Monday, March 17, 2014

Charlotte Ashtons: Because she was former BBC

I heard this discussed on FM 93.8 this morning. It was all over the place on Facebook. The PM got into it and so did some of his ministers. I was trying to understand what's the big deal. What had Charlotte Ashtons written that was revolutionary. Finally I concluded there was nothing new except that it was the BBC. Sigh!

Do you think Ms Ashtons would even be given that space for her article were she not previously with the BBC? I am disappointed. I expected more from the venerable organization. But it is also a reminder and wake up call that the BBC has over they years changed and frequently not for the better. So has every major media company. Viewers and readers have been lazy and apathetic. We have failed to hold them to account, to higher standards. Some do but there are too few of them. Over time our disappointment will grow. Eventually a threshold would be reached and then the day of reckoning.

Singapolitics article.

Update: March 18 9:35 am

A very irresponsible Charlotte Ashton but BBC is complicit for allowing this. The global low standards had infected the BBC and this is not the first time. Someone left a comment here reminding us of the occasion when the BBC went undercover in North Korea putting all the visitors at risk.

Most regrettable that our leaders fell for it. They should have avoided commenting. Listening to the radio this morning, our President's remarks at Chinatown Library on compassion showed he was as clueless.

The media have become very short term looking for eyeballs to the point of mortgaging their credibility. Journalists and editors do not care because the people who will suffer are those who haven't join the industry yet. In fact the industry will eventually lose its right to exist in its current form, but as the need for information remains, something else will replace them.


  1. I think our ministers should take the trains incognito and figure out who are the people who tend to occupy the seats (especially those meant for the more needy) and do not give up to those in need. Take a count as to how many of those are really the foreign workers. I have come across many young Singapore students ready to offer their seats even when they are not seated in the places meant for the more needy

    1. you will only see LHL driving a taxi incognito (like the danish one) when he's about to lose his election.

  2. BBC apologises to university for undercover trip to North Korea

    LONDON (REUTERS) - The BBC apologised on Monday to a leading British university for sending two undercover reporters to accompany an academic trip to North Korea, after an internal investigation found that it had failed to inform students of the potential risks.

  3. Charlotte was ultimately using her own personal experience to justify Singapore's ranking on the global survey that found it to be the least positive country in the world. Many people did not realize this and assumed she was using her single experience to judge the whole of Singapore.

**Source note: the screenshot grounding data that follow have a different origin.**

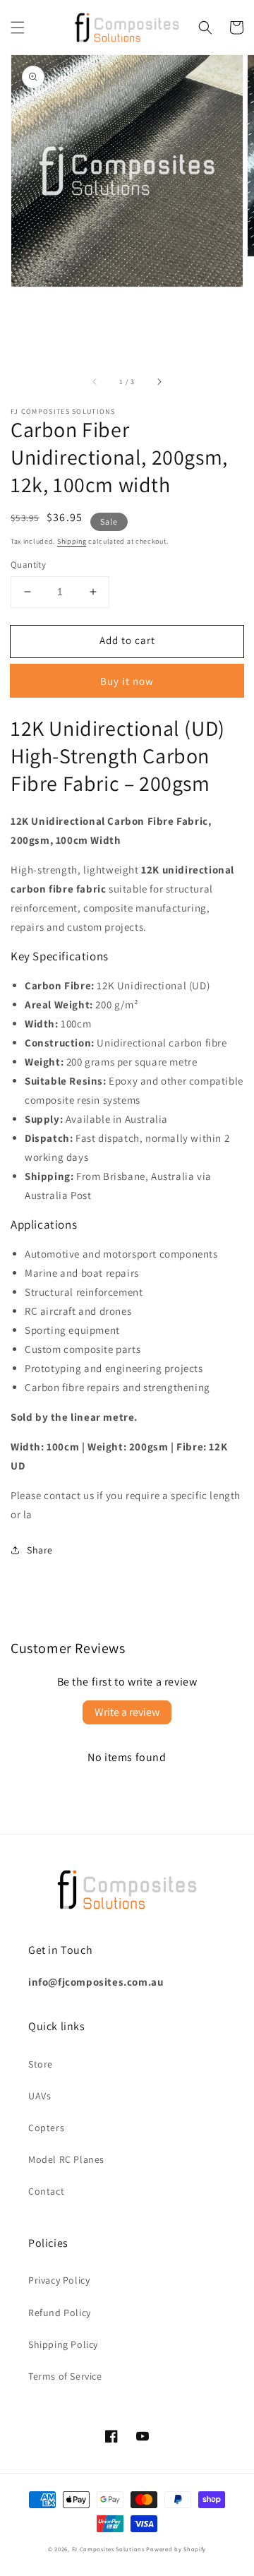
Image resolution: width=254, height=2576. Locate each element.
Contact (46, 2191)
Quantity (28, 565)
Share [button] (40, 1550)
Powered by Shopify (176, 2549)
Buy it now (127, 681)
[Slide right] (158, 381)
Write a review (127, 1712)
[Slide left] (95, 381)
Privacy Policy (59, 2280)
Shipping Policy (63, 2344)
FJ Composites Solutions (108, 2549)
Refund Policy (59, 2312)
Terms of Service (65, 2376)
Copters (46, 2127)
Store (40, 2064)
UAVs (39, 2095)
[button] (17, 27)
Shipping (72, 541)
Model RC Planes (66, 2159)
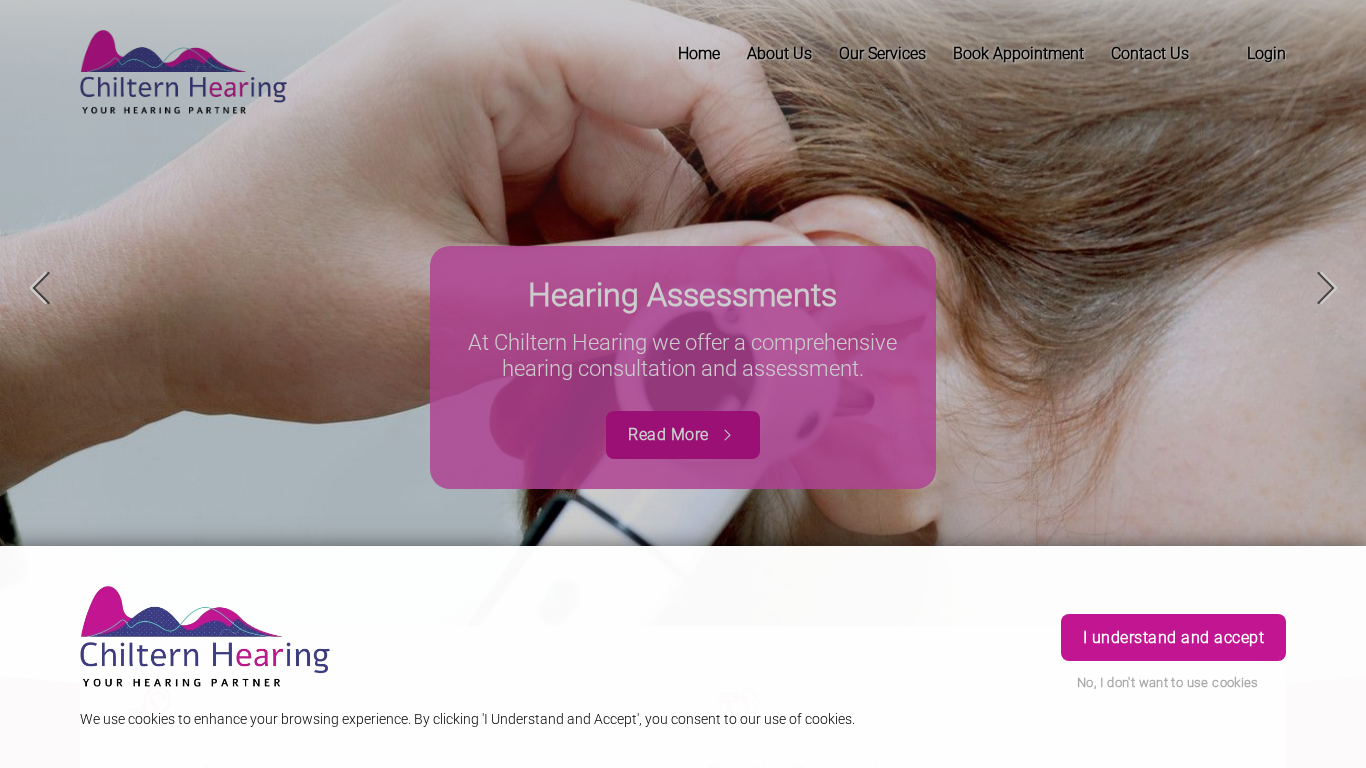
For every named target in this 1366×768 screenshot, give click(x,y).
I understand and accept (1173, 637)
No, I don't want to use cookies (1168, 682)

    Charlotte's article was ultimately meant to open up the discussion on this lack of compassion she witnessed.

    I have thought about the question of why Singaporeans can be seen as miserable. The following is my answer.

    Charlotte Ashton was using her own personal experience to make sense of Singapore’s ranking on the global survey that found it to be the least positive country in the world. Many people did not realize this and assumed she was using her single experience to judge the whole of Singapore.

    Even though Charlotte Ashton’s article from the BBC is not a big survey of Singapore’s level of graciousness, her experience on a public train that eventually led to her feeling unhappy is a cause for consideration for all locals.

    I think that the ability to practice graciousness in public is based largely on one’s ability to be socially-responsive, empathetic and courageous(ability to adapt well in uncommon situations). These qualities would allow a person to react adequately to those in need.

    Although I do feel that many Singaporeans do possess empathy, I feel that the qualities of social-responsiveness and courage are under-developed in most, which has led to them being perceived as being indifferent and uncaring in public.

    Native Singaporeans are commonly brought up in very strict Asian households that instilled subservience from a young age. This, as well as Singapore’s rote-learning education system, do not provide much encouragement for us to think on our own. The added pressure to be intensely competitive in terms of studies and work has made us even less focused in such a crucial skill.

    The overall lack of social-responsiveness has many times in the past gotten the general youth in Singapore to be perceived as being politically apathetic.

    Professional medical staff in Singapore are well-trained to take charge of demanding medical-related situations so they stand ready to help those in need. I am quite certain if such medical staff were present during Ms Ashton’s plight on her train, they would have immediately assisted her without a thought.

    Regarding my thoughts on the train passengers who did not assist Ms Ashton, it is difficult to know if they were actually being indifferent and uncaring towards her plight. Their lack of social-responsiveness and lack of courage are also factors needed to be considered.

    The qualities of social-responsiveness, empathy and courage are much needed to overcome adversity to create liberation that can make one feel happy. The lack of such qualities could keep one stagnant in misery.